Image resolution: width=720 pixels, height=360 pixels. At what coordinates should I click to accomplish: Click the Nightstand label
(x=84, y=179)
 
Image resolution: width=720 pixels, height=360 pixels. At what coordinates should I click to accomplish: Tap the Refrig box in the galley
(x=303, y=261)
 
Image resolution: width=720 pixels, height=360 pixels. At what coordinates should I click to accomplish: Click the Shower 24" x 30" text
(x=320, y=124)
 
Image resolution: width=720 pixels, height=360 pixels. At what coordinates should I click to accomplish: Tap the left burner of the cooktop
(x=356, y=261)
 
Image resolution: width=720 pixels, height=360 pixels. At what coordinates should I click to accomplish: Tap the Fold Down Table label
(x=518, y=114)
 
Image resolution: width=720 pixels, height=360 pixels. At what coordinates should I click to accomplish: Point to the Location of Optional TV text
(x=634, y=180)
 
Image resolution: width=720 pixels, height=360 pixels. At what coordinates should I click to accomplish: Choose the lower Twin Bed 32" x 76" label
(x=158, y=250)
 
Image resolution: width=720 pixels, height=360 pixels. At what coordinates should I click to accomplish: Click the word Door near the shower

★ ★ ★ ★

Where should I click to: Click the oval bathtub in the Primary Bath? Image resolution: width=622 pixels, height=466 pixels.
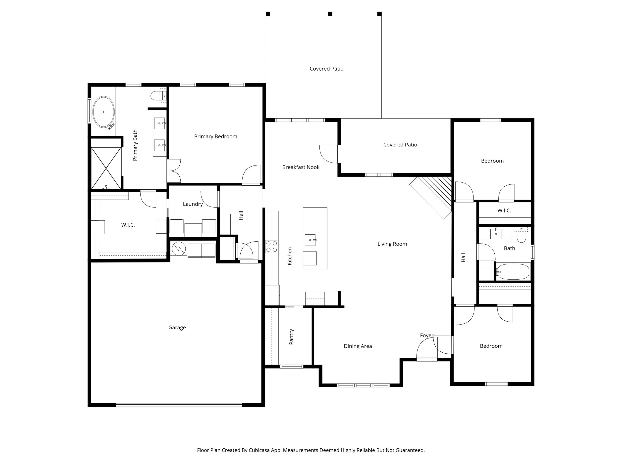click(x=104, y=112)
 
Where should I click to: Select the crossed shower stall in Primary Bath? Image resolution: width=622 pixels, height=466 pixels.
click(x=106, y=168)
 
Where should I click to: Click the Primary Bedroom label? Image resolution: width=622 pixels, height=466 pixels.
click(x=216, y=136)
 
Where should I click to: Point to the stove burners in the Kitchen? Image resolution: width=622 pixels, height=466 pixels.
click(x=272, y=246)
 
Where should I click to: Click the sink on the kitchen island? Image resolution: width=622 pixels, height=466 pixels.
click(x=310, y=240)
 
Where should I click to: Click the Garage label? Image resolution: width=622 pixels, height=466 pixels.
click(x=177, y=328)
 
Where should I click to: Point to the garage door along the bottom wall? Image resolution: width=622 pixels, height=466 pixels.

★ ★ ★ ★

> Problem to solve
Pull out every line of the data above that contains the string "Bath", treating uppercase and lowercase as different.

> Response
Where should I click to: Click the oval bathtub in the Primary Bath? Image resolution: width=622 pixels, height=466 pixels.
Where should I click to: Select the crossed shower stall in Primary Bath? Image resolution: width=622 pixels, height=466 pixels.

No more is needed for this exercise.